Le distributeur Les acacias poursuit son exploration de la filmographie du cinéaste japonais Mikio Naruse avec deux nouveaux longs-métrages jusqu’à présent inédits en France : À l’approche de l’automne et Derniers chrysanthèmes.

Ce dernier film sorti au Japon en 1954 expose la vie de trois anciennes geishas, Kin, Tomi et Tamae qui s’interrogent sur le sens de leur vie et leurs amours passés.

Kin est prêteuse sur gage et ne pense qu’à l’argent, dure avec tout le monde, y compris ses anciennes compagnes, elle vit avec une servante sourde. N’ayant pas d’enfant, elle passe son temps à compter ses billets de banque et à rêver de sa vie passée. Tomi et Tamae dont la vie est contrainte par des problèmes d’argent, font quant à elles face au départ de leurs enfants Kiyoshi et Sachiko. Elles s’effraient alors de se retrouver seules et noient leur chagrin dans l’alcool.

Naruse nous donne à voir trois femmes japonaises en perte de repères dans une société qui ne s’est pas encore remise des stigmates de la guerre. Avec sa misandrie habituelle, il dresse un portrait peu flatteur des anciens amants qui gravitent autour de Kin pour son argent.

Naruse, comme à son habitude, cadre ses décors avec précision. Ici les intérieurs enferment les personnages, entre portes qui se ferment et fenêtres donnant sur des venelles resserrées, presque seuls extérieurs qui nous sont donnés à voir. Même dans la gare, lieu pourtant propice aux plans ouverts, Naruse ne montre rien de celle-ci à l’exception de l’escalier qui mène aux quais.
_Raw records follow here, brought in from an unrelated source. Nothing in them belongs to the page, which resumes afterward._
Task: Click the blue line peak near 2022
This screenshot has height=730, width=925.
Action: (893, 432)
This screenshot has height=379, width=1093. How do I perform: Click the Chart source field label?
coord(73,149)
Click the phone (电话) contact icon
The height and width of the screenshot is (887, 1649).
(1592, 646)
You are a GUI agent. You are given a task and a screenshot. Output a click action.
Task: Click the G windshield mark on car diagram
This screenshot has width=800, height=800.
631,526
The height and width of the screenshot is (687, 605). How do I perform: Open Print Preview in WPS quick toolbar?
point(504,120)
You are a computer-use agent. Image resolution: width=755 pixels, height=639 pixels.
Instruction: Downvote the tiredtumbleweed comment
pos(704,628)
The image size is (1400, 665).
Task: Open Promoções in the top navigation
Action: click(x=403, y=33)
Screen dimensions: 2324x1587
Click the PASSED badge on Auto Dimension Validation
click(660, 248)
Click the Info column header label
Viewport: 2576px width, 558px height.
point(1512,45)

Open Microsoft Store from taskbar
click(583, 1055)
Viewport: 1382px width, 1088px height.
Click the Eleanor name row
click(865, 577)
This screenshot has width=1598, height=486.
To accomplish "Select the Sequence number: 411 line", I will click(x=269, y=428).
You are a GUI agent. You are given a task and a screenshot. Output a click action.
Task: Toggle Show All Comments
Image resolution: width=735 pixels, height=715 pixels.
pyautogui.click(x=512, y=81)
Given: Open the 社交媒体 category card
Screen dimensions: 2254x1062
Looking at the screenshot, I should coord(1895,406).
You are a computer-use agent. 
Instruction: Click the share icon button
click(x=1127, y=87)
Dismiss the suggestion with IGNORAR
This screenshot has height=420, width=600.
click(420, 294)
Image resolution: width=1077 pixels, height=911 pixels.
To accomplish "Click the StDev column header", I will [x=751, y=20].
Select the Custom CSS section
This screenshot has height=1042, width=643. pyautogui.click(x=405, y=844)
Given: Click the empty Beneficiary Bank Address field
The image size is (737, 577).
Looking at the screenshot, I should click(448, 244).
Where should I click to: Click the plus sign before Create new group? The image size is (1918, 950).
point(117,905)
Naruse, en cinéaste de la condition féminine a une vision très pessimiste de la société japonaise et de la place qu’elle laisse aux femmes. Derniers chrysanthèmes reprend les thèmes de son chef-d’œuvre Le repas trois ans après, pour les mener encore plus loin. Dans ce film Michiko s’y interrogeait sur ses rêves de jeune mariée, en tentant de les retrouver lors d’un voyage à Tokyo. Dans Derniers chrysanthèmes les trois geishas savent qu’elles n’ont plus rien à espérer.